Libby: There are different approaches to grid I’d say. I lived in Chicago for a long time. Chicago has a really strong grid, of course it has like a highway cutting through all of it but I think Chicago aesthetically to map is a great city. It’s just harmonious. But mapping Paris can be really cool too because at least you have this sort of radial pattern that is aesthetically pleasing. Miami is really not a nice map because it has inconsistent weights of roadways that don’t work together. Like all the north south streets are bigger and there’s fewer of them. So it looks like a bad plaid.
Libby: Yeah. It’s a pattern that nobody would want.

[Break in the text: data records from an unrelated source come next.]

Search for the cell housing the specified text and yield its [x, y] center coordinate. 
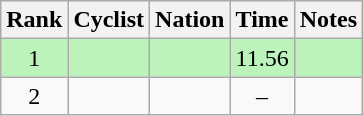
1 [34, 58]
Rank [34, 20]
Time [262, 20]
Notes [328, 20]
– [262, 96]
Cyclist [109, 20]
2 [34, 96]
11.56 [262, 58]
Nation [190, 20]
Detect which cell encompasses the target text, then output its [X, Y] center coordinate. 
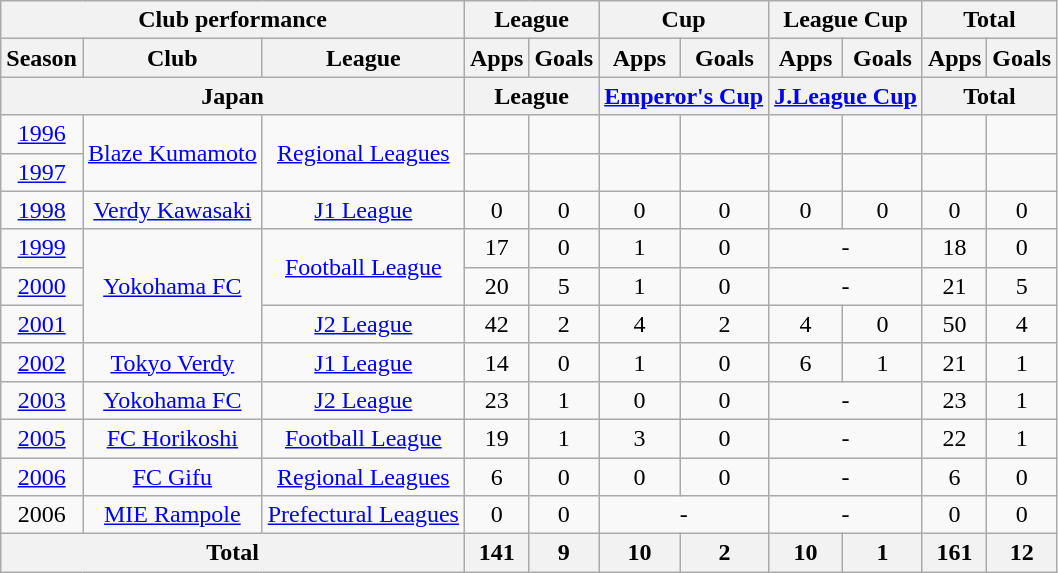
Prefectural Leagues [363, 515]
Club performance [233, 20]
141 [496, 553]
18 [954, 248]
MIE Rampole [172, 515]
2003 [42, 400]
Verdy Kawasaki [172, 210]
2001 [42, 324]
20 [496, 286]
1997 [42, 172]
League Cup [846, 20]
9 [564, 553]
42 [496, 324]
12 [1022, 553]
Cup [684, 20]
Emperor's Cup [684, 96]
Japan [233, 96]
2002 [42, 362]
Blaze Kumamoto [172, 153]
3 [640, 438]
1999 [42, 248]
FC Horikoshi [172, 438]
1998 [42, 210]
Club [172, 58]
19 [496, 438]
2000 [42, 286]
Tokyo Verdy [172, 362]
J.League Cup [846, 96]
50 [954, 324]
161 [954, 553]
22 [954, 438]
Season [42, 58]
FC Gifu [172, 477]
17 [496, 248]
14 [496, 362]
1996 [42, 134]
2005 [42, 438]
For the text-containing cell, return its midpoint in [x, y] coordinate format. 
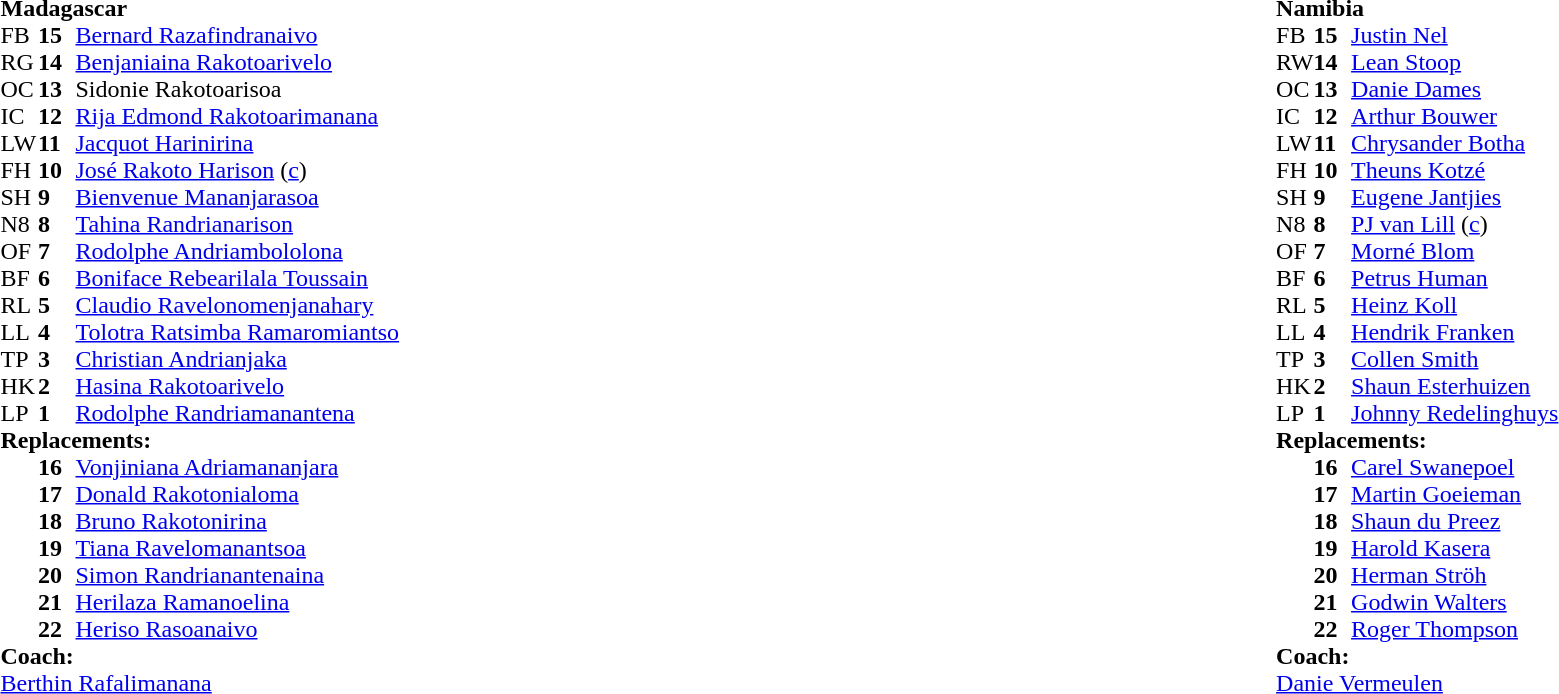
Shaun du Preez [1454, 522]
Tahina Randrianarison [238, 224]
Benjaniaina Rakotoarivelo [238, 62]
Arthur Bouwer [1454, 116]
Rodolphe Randriamanantena [238, 414]
Godwin Walters [1454, 602]
Justin Nel [1454, 36]
PJ van Lill (c) [1454, 224]
Vonjiniana Adriamananjara [238, 468]
Claudio Ravelonomenjanahary [238, 306]
Hasina Rakotoarivelo [238, 386]
Simon Randrianantenaina [238, 576]
Bienvenue Mananjarasoa [238, 198]
Lean Stoop [1454, 62]
Chrysander Botha [1454, 144]
Shaun Esterhuizen [1454, 386]
Jacquot Harinirina [238, 144]
Petrus Human [1454, 278]
Carel Swanepoel [1454, 468]
Johnny Redelinghuys [1454, 414]
Tiana Ravelomanantsoa [238, 548]
Donald Rakotonialoma [238, 494]
Eugene Jantjies [1454, 198]
José Rakoto Harison (c) [238, 170]
Heinz Koll [1454, 306]
Christian Andrianjaka [238, 360]
Roger Thompson [1454, 630]
Rija Edmond Rakotoarimanana [238, 116]
Heriso Rasoanaivo [238, 630]
Herman Ströh [1454, 576]
Morné Blom [1454, 252]
Bruno Rakotonirina [238, 522]
Collen Smith [1454, 360]
Bernard Razafindranaivo [238, 36]
Theuns Kotzé [1454, 170]
Rodolphe Andriambololona [238, 252]
Sidonie Rakotoarisoa [238, 90]
Hendrik Franken [1454, 332]
Herilaza Ramanoelina [238, 602]
RW [1295, 62]
Boniface Rebearilala Toussain [238, 278]
Martin Goeieman [1454, 494]
Danie Dames [1454, 90]
Tolotra Ratsimba Ramaromiantso [238, 332]
RG [19, 62]
Harold Kasera [1454, 548]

Liam: It’d be very interesting to overlay like an artistic influence on city planning and see what that does in terms of-
Libby: That would be interesting.
Liam: The utility of-
Libby: Somebody should spearhead that.
Libby: Maybe you. (laughs)
Liam: Just to wrap up, I’m interested to know how your creative process has changed over time either spanning your whole career or since you focused on illustration. And also where you see it going in the future, how you see illustration as a practice evolving and what that means for you and your work?

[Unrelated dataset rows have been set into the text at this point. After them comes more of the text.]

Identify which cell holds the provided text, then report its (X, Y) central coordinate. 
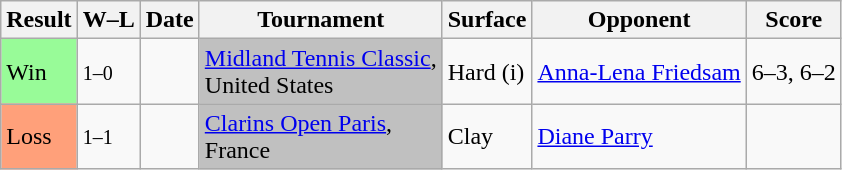
Midland Tennis Classic, United States (320, 72)
Result (39, 20)
Opponent (639, 20)
W–L (108, 20)
1–0 (108, 72)
1–1 (108, 136)
Surface (487, 20)
Score (794, 20)
Diane Parry (639, 136)
Date (170, 20)
Hard (i) (487, 72)
Win (39, 72)
Anna-Lena Friedsam (639, 72)
Loss (39, 136)
Tournament (320, 20)
Clarins Open Paris, France (320, 136)
6–3, 6–2 (794, 72)
Clay (487, 136)
Determine the [x, y] coordinate at the center of the cell enclosing the given text.  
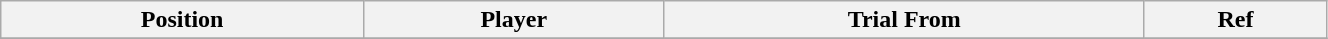
Trial From [904, 20]
Player [514, 20]
Position [182, 20]
Ref [1235, 20]
Find where the given text appears and provide that cell's center as [x, y] coordinate. 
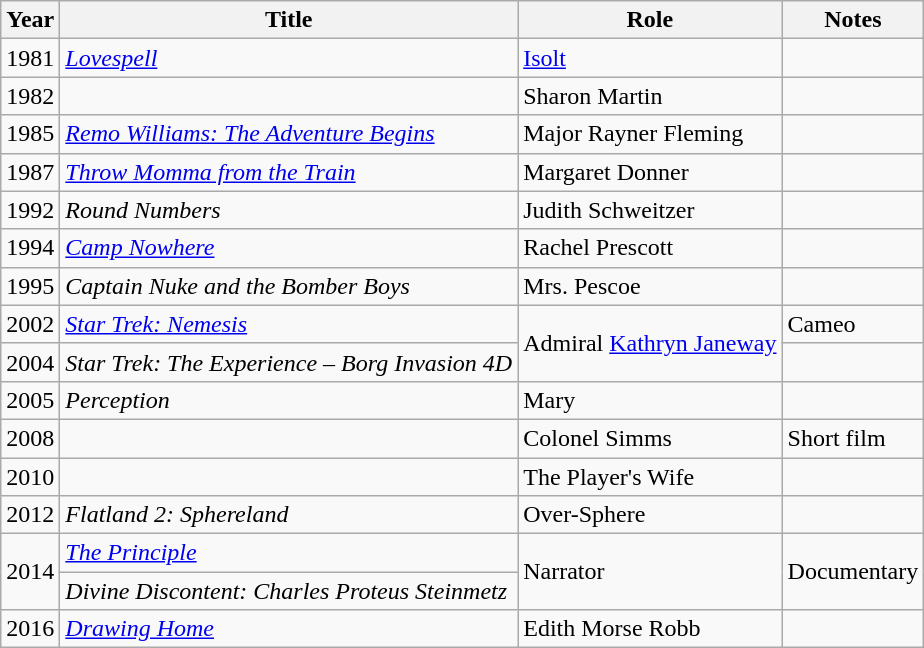
1982 [30, 96]
Round Numbers [289, 210]
Role [650, 20]
Remo Williams: The Adventure Begins [289, 134]
1987 [30, 172]
1994 [30, 248]
2016 [30, 629]
2005 [30, 400]
Perception [289, 400]
Drawing Home [289, 629]
Rachel Prescott [650, 248]
2002 [30, 324]
Edith Morse Robb [650, 629]
Mrs. Pescoe [650, 286]
Captain Nuke and the Bomber Boys [289, 286]
The Principle [289, 553]
2010 [30, 477]
Colonel Simms [650, 438]
Sharon Martin [650, 96]
Title [289, 20]
Judith Schweitzer [650, 210]
Major Rayner Fleming [650, 134]
Documentary [853, 572]
Narrator [650, 572]
Flatland 2: Sphereland [289, 515]
1981 [30, 58]
Short film [853, 438]
1992 [30, 210]
Throw Momma from the Train [289, 172]
The Player's Wife [650, 477]
Isolt [650, 58]
Mary [650, 400]
Lovespell [289, 58]
1995 [30, 286]
Notes [853, 20]
2008 [30, 438]
2012 [30, 515]
Cameo [853, 324]
Star Trek: Nemesis [289, 324]
2014 [30, 572]
Margaret Donner [650, 172]
Admiral Kathryn Janeway [650, 343]
Divine Discontent: Charles Proteus Steinmetz [289, 591]
Year [30, 20]
Over-Sphere [650, 515]
1985 [30, 134]
2004 [30, 362]
Star Trek: The Experience – Borg Invasion 4D [289, 362]
Camp Nowhere [289, 248]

Libby: So I’ve always been interested in design and I’ve always been interested in humor. And I think that when the two work together you can get people to hear and get people to listen. I’ve always wanted to make my art, make people think about something, I guess that’s a very statement. But I did for a very brief while go to grad school, I did not finish grad school. I went for sculpture and it just turned out it wasn’t for me. But the conversations that I was having made me stop and think a lot that maybe it wasn’t exactly art that I wanted to do and maybe I wasn’t in the right place. I just kept going back in conversations with students and teachers about social issues and how to do work that engaged the community and got everybody involved.
And I think after a little while I just thought, “I guess I really want to make work that’s accessible to everybody.” And I don’t know if- if I go in- in an art direction. I want to be careful how I do that. I want to be careful to make it reach more people so that they feel that they have something that they can aspire to, that they can understand and that motivates them. I want my creative work to continue to reach a broad audience from all types of sociocultural demographics and communities.

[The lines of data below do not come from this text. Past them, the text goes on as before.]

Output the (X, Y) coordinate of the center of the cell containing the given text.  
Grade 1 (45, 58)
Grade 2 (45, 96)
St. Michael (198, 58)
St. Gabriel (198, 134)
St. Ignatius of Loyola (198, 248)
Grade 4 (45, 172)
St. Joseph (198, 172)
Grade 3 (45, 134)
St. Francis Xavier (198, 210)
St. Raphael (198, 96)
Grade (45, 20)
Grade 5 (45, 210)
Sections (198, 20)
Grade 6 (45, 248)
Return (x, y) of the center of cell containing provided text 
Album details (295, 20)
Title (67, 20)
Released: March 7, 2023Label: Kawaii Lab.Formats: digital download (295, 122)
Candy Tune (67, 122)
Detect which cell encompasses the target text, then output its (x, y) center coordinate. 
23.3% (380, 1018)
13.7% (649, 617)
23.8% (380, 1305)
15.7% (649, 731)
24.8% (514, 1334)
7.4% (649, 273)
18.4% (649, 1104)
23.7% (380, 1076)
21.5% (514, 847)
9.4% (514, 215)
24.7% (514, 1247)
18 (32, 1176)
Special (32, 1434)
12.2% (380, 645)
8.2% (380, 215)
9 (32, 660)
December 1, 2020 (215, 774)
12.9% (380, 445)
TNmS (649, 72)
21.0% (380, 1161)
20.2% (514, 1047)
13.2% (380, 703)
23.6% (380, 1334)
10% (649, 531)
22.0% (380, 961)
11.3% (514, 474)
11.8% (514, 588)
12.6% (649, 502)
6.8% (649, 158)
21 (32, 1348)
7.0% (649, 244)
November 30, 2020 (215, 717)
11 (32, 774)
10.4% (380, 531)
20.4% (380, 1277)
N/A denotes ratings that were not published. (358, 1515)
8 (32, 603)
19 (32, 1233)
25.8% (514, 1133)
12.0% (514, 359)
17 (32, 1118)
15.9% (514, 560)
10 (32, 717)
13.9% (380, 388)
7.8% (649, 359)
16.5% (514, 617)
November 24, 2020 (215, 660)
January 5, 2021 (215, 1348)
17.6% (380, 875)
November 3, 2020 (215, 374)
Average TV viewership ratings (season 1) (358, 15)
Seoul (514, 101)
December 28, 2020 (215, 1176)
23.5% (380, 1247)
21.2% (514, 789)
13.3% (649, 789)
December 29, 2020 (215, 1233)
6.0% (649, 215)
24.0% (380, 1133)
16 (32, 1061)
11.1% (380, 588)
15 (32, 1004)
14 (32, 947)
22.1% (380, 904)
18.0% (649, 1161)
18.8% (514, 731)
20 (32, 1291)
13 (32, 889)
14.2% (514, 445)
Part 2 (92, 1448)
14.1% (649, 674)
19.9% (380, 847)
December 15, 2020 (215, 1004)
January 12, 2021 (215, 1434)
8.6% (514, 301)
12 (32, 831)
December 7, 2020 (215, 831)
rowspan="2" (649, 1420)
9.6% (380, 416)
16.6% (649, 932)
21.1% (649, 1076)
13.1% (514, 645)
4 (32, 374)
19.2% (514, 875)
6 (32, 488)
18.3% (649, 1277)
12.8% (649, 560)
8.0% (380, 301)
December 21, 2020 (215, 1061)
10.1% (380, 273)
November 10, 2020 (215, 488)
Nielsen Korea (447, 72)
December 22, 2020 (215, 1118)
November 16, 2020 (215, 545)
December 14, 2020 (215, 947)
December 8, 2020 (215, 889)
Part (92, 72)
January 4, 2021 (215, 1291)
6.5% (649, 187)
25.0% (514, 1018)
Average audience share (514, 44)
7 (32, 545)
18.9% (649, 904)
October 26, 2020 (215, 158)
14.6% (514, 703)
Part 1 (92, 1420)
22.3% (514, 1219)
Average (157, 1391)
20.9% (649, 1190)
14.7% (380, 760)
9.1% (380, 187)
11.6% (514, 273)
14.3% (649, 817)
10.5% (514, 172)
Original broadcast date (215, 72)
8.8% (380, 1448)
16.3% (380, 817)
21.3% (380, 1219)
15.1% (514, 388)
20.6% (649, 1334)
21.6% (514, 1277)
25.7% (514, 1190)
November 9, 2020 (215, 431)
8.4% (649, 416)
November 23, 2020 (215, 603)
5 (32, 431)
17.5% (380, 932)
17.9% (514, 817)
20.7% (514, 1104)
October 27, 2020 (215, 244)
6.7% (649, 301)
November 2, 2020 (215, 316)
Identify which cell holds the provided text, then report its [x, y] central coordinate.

Liam: I think that’s a really good point and I think, you know, thinking about your work I think that’s been accomplished. You know, if you have a gif of women lifting each other up that’s animated, that’s very accessible, it doesn’t depend on literacy. It really just depends on an internet connection essentially.
Libby: One thing that I hope is that there are ways that technology can get in the hands of more people, that people won’t be censored from seeing certain things that people will be able to have choices.
Liam: Tying it back to one of our very first questions. It goes back to how the medium that you work in impacts the work that you do and the fact that you want to aim for feeling and social engagement and things that are able to be shared, doing work digitally is really conducive to that.
Libby: Yeah it definitely is. I really love doing these short animations because I think its made more young people access my work. You know? Not that I’m old but I’m not super young either. I’m right in the middle. And, um, and it’s nice to connect with people of different ages.
Liam: Right. Well thanks for coming on.
Libby: Yeah. Thanks for having me. It was great talking to you.